Given request ▸ In the comment thread below, on what date and at what time did the comment by KevinS appear?

Text block ▸
══════════════════════════════
Judging from the reported roster of Trump’s congratulatory phone calls, are we to assume Taiwan and the Philippines will pick up the slack?

#3 Comment By Chris Chuba On December 3, 2016 @ 9:05 pm

If Donald Trump doesn’t change the trajectory of our foreign policy. I am becoming convinced that we will eventually suffer an experience as traumatic as the Soviets experienced in the 90’s. Things that should be wakeup calls are being dismissed by the foreign policy establishment.

#4 Comment By KevinS On December 3, 2016 @ 9:32 pm

How any conservative voted for this buffoon is beyond me.

#5 Comment By Victory over Eurasia On December 3, 2016 @ 9:44 pm

@chris Chuba – the FP establishment seems to be appalled at the willful ignorance of this buffoon. Soviet experience in the 90s could be a best outcome, given so many many worse possibilities from this naive fool and his corrupt and manipulative team….

#6 Comment By Iranian Expat On December 4, 2016 @ 2:23 am

As an Iranian Expat I can accurately portray the view of most Iranians, and others, that the sad fact is not the election of this egoistic, incompetent moron Trump. But that he was the most qualified Republican candidate.

Years of sucking up to Israel, at Americans’ expense, has turned the Republican party into an extremist Israel-first bunch of buffoons.

Furthermore, Trump did not win the election, Democrats lost it by putting forward the most corrupt and incompetent candidate they could muster, a prune-faced old hag.

We Iranians preferred Trump to Clinton, hoping he was not serious about the nonsense he kept spewing during the campaign. But so far all the signs are that not only he is dumber than Obama, but also he is too stupid to get it.

Who knows, maybe this mop-head pushes someone’s buttons too far and we end up with president Pence.

#7 Comment By Stephen R Gould On December 4, 2016 @ 11:22 am

@Victory over Eurasia: They are burning down the extraordinarily successful world order in order to stick to that black guy in the White House, and all of those uppity women and gays


#8 Comment By Hooverite On December 4, 2016 @ 1:07 pm

“His partnership with Ledeen seems to have been one born of genuine agreement:”

I’m still banking on that proving false. But the fact that he agreed to work with Ledeen in the first place is a huge red flag. Ledeen is heavily implicated in the worst foreign policy pathologies of the Bush II administration, up to and including the Doug Feith DoD cabal and the “Nigerian yellowcake” lies used to drag us into Iraq – the single worst foreign policy decision of our lifetimes, if not our entire history.
══════════════════════════════
Records supplied ▸
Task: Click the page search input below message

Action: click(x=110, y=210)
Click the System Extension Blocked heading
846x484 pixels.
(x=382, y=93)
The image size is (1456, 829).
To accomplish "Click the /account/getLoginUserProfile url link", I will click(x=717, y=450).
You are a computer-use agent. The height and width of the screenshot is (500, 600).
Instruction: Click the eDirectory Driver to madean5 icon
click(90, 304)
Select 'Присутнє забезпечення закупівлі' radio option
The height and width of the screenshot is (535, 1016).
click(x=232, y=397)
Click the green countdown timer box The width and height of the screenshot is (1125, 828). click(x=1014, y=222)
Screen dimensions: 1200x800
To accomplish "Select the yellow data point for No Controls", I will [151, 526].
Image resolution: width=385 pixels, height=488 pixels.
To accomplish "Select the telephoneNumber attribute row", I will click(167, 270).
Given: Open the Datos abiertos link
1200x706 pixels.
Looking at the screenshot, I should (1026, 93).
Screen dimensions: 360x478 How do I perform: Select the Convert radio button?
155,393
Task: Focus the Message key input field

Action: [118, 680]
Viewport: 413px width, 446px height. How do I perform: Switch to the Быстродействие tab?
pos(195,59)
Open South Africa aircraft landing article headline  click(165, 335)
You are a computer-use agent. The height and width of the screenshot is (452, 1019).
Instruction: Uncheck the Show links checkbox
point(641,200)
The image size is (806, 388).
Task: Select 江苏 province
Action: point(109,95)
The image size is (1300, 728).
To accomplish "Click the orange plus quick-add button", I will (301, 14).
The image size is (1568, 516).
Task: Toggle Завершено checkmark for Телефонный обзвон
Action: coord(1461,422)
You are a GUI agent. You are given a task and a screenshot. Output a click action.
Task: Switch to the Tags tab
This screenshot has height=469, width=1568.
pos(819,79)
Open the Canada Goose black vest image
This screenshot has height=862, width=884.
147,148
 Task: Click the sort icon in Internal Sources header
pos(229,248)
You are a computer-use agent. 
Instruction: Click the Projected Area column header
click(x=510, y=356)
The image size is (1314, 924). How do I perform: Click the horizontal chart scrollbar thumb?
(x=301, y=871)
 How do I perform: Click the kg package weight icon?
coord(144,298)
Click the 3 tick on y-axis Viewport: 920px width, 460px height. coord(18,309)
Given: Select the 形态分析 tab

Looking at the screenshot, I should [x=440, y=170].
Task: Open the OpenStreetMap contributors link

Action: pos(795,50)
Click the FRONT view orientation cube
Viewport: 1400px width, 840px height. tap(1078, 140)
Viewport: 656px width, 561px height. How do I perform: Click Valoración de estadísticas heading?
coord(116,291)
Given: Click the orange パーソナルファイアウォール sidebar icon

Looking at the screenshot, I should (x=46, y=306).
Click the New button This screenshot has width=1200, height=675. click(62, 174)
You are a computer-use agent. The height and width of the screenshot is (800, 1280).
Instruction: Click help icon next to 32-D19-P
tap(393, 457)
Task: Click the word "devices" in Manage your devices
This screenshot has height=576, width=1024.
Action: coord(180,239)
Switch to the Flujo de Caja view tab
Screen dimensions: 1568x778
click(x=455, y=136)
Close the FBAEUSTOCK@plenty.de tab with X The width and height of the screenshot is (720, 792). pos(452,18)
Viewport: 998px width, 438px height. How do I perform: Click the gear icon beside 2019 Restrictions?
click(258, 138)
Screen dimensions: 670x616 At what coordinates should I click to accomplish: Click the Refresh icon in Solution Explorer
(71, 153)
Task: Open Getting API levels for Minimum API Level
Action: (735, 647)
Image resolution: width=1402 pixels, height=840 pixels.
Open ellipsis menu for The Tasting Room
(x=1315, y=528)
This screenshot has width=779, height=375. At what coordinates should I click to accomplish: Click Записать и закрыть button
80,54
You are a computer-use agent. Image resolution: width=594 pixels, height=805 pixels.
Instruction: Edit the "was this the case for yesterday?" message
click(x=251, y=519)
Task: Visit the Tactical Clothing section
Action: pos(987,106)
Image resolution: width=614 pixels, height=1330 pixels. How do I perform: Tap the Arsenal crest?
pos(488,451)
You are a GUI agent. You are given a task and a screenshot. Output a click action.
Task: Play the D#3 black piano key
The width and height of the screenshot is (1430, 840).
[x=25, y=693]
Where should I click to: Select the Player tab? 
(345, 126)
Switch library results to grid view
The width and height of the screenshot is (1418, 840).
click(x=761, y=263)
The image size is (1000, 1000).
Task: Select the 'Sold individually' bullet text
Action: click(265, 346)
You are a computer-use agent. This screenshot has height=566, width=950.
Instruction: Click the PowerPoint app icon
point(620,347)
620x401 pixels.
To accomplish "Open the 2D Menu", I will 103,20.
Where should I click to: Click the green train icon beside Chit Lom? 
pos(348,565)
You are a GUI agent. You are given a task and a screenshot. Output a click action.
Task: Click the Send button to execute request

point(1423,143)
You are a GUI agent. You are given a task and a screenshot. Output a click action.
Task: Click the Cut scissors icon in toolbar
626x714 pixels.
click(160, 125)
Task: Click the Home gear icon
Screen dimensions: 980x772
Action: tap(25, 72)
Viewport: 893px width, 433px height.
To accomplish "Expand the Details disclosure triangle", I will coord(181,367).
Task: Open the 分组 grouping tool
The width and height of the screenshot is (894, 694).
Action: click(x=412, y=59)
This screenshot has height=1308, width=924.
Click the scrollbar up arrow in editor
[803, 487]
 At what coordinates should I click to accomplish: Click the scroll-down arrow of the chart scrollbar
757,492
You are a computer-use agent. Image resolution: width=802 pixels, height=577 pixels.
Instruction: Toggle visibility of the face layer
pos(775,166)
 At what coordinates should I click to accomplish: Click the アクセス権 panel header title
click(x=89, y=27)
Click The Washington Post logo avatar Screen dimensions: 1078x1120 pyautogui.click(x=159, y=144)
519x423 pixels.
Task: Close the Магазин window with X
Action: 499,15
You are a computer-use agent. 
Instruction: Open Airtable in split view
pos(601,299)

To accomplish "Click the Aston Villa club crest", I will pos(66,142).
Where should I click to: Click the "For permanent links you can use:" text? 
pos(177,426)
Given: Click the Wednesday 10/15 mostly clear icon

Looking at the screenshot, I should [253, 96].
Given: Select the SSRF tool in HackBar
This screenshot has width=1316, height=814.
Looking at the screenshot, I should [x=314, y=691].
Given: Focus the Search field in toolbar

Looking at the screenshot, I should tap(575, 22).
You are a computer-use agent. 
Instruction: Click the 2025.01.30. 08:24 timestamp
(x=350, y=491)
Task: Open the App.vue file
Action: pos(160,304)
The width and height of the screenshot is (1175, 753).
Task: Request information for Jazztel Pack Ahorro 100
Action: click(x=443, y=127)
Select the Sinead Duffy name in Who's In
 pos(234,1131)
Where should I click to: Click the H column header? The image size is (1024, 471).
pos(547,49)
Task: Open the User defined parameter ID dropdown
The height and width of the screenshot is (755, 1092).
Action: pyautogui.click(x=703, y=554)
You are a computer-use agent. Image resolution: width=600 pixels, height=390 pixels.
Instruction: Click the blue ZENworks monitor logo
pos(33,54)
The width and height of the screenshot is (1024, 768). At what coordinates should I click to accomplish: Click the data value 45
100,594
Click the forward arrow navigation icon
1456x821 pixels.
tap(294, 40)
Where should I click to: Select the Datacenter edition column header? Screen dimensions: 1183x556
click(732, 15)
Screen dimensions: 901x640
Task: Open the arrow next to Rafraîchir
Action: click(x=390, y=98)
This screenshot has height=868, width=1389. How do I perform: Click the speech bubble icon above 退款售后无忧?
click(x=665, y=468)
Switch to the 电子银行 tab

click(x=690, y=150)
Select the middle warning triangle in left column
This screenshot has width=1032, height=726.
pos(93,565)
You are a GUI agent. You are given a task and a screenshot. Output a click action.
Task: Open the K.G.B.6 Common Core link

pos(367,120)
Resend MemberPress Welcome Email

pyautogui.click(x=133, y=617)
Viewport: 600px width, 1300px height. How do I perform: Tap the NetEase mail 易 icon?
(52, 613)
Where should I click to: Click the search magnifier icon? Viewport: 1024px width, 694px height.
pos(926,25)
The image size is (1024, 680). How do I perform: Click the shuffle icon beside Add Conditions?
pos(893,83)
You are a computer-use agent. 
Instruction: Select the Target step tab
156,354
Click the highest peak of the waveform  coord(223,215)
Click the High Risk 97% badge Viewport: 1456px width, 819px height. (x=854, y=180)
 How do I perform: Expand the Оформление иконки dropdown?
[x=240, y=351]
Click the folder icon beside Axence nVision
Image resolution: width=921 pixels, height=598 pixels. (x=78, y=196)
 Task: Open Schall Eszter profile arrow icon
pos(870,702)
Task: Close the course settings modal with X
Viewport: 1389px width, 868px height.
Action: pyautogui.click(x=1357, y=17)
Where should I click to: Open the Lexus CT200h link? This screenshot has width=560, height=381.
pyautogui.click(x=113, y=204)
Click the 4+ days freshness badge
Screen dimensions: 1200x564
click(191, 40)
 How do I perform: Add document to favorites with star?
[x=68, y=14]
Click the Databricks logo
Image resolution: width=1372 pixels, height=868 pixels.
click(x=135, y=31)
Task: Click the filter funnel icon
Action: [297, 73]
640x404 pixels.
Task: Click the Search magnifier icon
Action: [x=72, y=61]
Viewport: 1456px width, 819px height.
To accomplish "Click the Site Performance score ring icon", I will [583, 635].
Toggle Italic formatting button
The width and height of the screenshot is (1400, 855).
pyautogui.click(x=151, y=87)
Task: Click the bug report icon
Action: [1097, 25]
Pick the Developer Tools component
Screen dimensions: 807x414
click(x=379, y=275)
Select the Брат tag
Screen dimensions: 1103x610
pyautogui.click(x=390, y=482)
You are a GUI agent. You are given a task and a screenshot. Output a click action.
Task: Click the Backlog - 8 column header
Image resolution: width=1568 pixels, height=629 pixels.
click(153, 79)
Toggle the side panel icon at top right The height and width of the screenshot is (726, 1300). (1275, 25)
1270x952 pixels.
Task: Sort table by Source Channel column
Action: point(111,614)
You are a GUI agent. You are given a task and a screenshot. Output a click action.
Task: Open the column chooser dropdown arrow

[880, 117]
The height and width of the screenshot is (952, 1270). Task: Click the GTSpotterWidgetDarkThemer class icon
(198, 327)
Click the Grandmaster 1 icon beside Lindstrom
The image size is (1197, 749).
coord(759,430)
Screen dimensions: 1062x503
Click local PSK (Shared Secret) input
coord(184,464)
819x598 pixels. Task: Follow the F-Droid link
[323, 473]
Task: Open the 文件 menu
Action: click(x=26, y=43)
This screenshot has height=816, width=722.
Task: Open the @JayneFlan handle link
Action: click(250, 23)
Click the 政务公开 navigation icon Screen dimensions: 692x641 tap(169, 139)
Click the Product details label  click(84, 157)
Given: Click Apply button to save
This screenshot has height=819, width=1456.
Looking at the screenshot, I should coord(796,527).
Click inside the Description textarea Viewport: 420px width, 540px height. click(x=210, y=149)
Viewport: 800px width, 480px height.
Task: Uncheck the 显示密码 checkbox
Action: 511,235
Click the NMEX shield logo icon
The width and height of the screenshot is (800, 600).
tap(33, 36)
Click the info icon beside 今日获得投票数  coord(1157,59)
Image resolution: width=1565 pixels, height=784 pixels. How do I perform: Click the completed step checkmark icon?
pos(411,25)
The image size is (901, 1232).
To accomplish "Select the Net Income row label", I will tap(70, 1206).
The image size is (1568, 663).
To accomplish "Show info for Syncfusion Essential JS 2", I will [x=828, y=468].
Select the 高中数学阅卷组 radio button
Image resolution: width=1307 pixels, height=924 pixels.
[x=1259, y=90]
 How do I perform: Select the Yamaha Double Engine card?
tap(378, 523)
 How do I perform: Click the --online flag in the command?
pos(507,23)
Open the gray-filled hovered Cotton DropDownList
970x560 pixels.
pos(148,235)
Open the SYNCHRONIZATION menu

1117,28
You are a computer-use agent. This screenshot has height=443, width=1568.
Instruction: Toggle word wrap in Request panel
══════════════════════════════
Full output ▸ December 3, 2016, at 9:32 pm